Y si alguien se hubiera asomado momentos antes á su cuarto, hubiérala visto sentada sobre tosco taburete, reclinada contra la pared, con la vista llena de tristeza.

Y si alguien hubiera podido leer en su pensamiento, la señá Tomasa, pongamos por caso, habría salido, seguramente, con las manos en la cabeza al oir el monólogo que, como el de Casariche y como el hijo de éste, mantenía también la hermosísima hija de Antonio el Arrabaleño.

—Pos no páece—decía—quemes ha picáo á tóos la tarántula, y que ha eaío la helá en esta casa dende er día en que ese don Enrique, que debía estar jaciendo penitencia pá que Dios le perdone lo guasón y lo mal intencionáo que es, puso los ojos en mi; y tó ¿poiqué?

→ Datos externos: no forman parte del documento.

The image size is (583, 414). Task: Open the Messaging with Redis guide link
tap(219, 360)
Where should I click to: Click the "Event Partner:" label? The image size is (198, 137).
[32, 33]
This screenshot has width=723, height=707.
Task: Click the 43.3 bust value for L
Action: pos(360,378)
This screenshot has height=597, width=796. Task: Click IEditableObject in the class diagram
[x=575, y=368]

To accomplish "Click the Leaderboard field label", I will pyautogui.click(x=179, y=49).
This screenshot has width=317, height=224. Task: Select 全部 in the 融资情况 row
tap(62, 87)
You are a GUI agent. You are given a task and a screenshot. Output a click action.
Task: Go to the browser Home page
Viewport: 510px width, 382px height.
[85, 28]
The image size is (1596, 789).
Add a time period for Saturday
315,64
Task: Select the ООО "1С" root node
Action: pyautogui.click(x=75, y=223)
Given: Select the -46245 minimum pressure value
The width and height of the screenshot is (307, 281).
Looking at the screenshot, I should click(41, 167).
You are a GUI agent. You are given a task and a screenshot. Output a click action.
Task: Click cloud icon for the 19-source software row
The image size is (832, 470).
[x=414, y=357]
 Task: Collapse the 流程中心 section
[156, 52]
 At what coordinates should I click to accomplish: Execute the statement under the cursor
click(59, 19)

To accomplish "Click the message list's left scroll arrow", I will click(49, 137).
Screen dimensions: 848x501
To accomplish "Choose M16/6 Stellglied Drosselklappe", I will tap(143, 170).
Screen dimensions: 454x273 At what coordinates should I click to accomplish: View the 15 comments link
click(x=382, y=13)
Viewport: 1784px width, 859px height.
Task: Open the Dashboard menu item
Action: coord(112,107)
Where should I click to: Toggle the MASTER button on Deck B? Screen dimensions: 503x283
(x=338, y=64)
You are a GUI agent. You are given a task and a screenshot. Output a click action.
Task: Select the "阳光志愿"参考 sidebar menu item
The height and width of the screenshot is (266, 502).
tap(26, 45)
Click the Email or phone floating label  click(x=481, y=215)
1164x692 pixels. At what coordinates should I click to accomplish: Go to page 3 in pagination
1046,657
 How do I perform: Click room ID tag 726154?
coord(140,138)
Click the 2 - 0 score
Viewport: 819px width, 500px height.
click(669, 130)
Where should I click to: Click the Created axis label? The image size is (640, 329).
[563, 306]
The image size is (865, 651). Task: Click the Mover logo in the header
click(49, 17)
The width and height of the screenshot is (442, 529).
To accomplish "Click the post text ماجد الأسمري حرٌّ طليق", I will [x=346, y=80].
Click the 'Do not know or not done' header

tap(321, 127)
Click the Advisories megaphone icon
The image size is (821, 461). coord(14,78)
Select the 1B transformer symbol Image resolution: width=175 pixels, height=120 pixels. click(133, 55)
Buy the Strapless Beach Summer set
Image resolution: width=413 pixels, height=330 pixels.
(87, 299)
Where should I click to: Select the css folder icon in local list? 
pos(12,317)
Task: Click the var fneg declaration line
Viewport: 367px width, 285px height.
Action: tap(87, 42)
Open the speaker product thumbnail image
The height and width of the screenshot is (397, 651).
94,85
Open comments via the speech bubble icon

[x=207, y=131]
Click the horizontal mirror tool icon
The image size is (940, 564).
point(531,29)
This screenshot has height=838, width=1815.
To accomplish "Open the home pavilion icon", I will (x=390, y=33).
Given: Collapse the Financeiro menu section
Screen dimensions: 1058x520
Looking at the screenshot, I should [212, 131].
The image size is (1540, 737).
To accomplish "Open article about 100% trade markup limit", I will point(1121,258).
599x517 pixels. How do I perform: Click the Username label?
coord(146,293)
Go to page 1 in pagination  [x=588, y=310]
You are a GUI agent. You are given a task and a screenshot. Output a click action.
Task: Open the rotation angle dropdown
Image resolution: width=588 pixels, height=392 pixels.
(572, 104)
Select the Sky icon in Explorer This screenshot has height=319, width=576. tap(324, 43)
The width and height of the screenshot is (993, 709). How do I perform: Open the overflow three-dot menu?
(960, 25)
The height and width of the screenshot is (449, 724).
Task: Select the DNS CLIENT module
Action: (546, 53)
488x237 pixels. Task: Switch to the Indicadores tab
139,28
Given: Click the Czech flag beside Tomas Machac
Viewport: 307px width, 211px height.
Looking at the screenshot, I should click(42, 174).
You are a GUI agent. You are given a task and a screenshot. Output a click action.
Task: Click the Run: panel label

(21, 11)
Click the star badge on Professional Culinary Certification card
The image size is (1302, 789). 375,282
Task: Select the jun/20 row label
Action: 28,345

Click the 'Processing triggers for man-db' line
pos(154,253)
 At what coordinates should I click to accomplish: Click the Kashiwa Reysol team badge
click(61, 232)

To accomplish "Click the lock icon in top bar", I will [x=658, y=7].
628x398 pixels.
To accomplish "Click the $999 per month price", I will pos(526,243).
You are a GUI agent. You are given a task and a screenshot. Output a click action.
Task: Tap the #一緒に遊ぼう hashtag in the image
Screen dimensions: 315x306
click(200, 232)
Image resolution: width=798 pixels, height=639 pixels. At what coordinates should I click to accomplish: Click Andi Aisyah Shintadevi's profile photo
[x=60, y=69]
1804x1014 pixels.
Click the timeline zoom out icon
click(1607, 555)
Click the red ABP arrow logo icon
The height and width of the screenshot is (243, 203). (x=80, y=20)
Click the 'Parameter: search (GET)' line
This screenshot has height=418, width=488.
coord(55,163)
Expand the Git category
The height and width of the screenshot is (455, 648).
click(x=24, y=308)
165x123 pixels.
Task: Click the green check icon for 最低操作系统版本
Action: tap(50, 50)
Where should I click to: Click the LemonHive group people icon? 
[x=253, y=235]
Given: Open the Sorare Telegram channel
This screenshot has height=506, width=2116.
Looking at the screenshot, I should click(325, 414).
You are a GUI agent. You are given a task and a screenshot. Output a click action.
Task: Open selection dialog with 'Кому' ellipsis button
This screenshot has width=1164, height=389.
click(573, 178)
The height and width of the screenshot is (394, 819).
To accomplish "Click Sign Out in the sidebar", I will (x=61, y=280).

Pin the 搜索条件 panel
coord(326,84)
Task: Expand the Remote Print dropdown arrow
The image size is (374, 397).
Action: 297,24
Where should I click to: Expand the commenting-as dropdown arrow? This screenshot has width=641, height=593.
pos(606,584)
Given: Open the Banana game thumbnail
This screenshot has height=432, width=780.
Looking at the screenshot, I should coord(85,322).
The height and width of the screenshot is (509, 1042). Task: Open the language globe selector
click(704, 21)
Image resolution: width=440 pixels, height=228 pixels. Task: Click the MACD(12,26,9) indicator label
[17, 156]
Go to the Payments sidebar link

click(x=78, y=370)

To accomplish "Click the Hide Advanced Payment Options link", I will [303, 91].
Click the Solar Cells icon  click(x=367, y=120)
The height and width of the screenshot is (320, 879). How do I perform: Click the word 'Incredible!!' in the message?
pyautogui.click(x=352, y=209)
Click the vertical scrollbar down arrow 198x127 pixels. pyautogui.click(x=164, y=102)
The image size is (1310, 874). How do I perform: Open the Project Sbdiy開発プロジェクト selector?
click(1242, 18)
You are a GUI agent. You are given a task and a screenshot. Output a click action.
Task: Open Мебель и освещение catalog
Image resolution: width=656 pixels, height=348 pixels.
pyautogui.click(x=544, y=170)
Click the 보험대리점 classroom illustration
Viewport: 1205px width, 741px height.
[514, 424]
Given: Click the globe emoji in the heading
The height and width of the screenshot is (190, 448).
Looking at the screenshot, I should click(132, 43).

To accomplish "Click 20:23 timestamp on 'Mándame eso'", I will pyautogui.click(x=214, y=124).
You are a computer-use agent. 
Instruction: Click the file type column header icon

Poique esa mala lengua, y la otra más peor de Rosita... me la tién que pagar. ¡Cudiáo con decir!... y tó ¿poiqué? Poique denguno de dambos queremos á nenguno de ellos. Esto no puée seguir asina, y tiée que seguir; Bernardo me quiére, y yo le quiero tamién, ¡vaya si le quiero! No le voy á querer si es más güeno que la barsamina, y tié pá jablar conmigo siempre un caramelo en la boca; pero lo quiero como Dios manda..., sí, cómo Dios manda... pero si lo quiero conío Dios manda, ¿poiqué me esazono cuando otra moza le jace morisquetas? ¿Poiqué, cuando voy á ajuntarme con Agustín con er pensamiento, él se mete entre los dos y le coge la primería? ¿Poiqué sueño con él, y si está triste me pongo triste, y si está alegre se me ríen jasta las entrañas? ¿Poiqué cuando estoy á su vera se me acelera el aliento y me encomienza á dar martillazos er corazón? ¿Poiqué cuando pienso én que el otro va á gorver se me abren las carnes y lá angustiá me quita el jalito?... ¡Virgen Santa de los Dolores, yo voy á golverme loca!

En aquel instante llegó á sus oídos la voz de la Señá Tomasa, y levantándose lentamente se dirigió hacia la escalera, luchando por ocultar sus tristísimas impresiones.


CAPITULO XVIII

Lo que le pasaba a Agustín.


Tiempo es ya de qué vayamos en busca de Agustín. Con razón dijo este un día á Dolores que él no había nacido para pasarse la existencia destripando terruños, no obstante lo cual, el día en que abandonara el cortijo hubiera dado sin vacilar los mejores años que le quedaban de vida por permanecer, no ya dentro de las lindes de la posesión, sino en uno de sus más reducidos mechinales siquiera.

¡Cuán largo y penoso se le hizo el camino! Era necesario, no obstante, luchar con la suerte hasta meterla en un puño, y él lo conseguiría, pues sentía dentro dé sí un puñado de vigores vírgenes, con los cuales sería para él el mundo una copla y un mal guitarro.

Ya en la capital, no se hizo esperar mucho la primera decepción; el camino del héroe es, sin duda, muy difícil camino; y cuando se vio con la cabeza al aire las viejas cicatrices de las varias descalabraduras que Sufriera en la niñez.